For the sensing element and energy storage system, the nBSCs were fabricated using the above fabrication protocol in the respective locations on the chip as shown in the Supplementary Figs. 37 and 38.

Use of electrolytic fluids

Human blood

Used for blood clotting and inflammation assays.

Bovine blood

Used in all CV, GCD, self-discharge, three-electrode and PH sensor measurements (including all temperature and flow tests). Was also used in sensor experiments.

Blood plasma

Extracted from bovine blood and used in CV, GCD and self-discharge measurements.

Cell culture media

Used for incubating MDCK-C7 cells for viability and proliferation test.

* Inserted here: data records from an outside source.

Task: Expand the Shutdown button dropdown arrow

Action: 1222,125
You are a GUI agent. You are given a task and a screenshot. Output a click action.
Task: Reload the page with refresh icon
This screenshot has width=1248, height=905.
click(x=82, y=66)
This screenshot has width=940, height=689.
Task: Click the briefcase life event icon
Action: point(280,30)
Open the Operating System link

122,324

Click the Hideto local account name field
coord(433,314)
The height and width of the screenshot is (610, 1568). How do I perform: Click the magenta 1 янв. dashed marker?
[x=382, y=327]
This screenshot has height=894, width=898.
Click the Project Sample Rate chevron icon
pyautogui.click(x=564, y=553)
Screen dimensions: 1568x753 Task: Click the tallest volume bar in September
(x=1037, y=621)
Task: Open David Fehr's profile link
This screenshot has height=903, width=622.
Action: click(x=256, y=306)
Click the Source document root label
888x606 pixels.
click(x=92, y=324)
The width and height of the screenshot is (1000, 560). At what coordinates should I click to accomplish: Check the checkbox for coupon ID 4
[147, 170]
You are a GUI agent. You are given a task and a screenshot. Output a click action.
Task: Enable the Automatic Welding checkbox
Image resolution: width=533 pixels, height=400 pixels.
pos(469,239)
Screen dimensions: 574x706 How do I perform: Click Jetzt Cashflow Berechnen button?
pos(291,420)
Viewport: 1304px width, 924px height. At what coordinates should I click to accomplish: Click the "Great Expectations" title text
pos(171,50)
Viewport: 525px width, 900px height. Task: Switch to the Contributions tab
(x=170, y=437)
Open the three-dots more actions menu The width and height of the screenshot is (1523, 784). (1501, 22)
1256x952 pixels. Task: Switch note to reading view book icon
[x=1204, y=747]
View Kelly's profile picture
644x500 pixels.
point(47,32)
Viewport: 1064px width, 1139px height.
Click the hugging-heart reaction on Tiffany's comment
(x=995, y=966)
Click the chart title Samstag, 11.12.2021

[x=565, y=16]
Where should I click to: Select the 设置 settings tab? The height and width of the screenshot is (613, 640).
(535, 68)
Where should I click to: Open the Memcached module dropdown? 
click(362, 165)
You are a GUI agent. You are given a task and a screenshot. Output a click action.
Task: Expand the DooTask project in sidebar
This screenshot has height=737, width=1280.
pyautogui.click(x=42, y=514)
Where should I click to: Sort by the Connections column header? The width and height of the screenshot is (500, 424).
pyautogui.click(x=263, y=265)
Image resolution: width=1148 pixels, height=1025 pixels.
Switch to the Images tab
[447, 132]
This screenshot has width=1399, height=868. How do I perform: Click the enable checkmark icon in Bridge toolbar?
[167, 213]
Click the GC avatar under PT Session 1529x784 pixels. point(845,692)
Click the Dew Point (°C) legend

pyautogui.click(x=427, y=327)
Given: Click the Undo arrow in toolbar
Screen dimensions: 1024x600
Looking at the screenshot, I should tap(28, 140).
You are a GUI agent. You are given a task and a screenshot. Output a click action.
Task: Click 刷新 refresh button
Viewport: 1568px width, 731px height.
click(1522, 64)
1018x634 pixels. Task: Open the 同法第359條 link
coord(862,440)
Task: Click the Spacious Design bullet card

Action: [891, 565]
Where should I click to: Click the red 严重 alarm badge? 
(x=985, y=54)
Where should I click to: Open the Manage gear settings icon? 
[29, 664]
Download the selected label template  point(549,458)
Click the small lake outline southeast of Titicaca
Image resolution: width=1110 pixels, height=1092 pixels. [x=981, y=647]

Medical saline (0.9% NaCl from B. Braun Melsungen AG)

Used in all CV, GCD, self-discharge and three-electrode measurements (including all temperature and flow test).

Artificial plasma electrolyte for pH sensor

Artificial plasma reproducing the chemical composition of human blood plasma53 (Supplementary Table 1) was used in the sensor experiments. pH levels of the artificial plasma electrolyte were adjusted by adding 1 M hydrochloric acid (for acidic pH) and sodium hydroxide (for basic pH).

Blood plasma electrolyte for pH sensor

The pH of blood plasma was altered by adding and adjusting the concentration of citric acid to achieve a blood plasma pH from 1 to 7.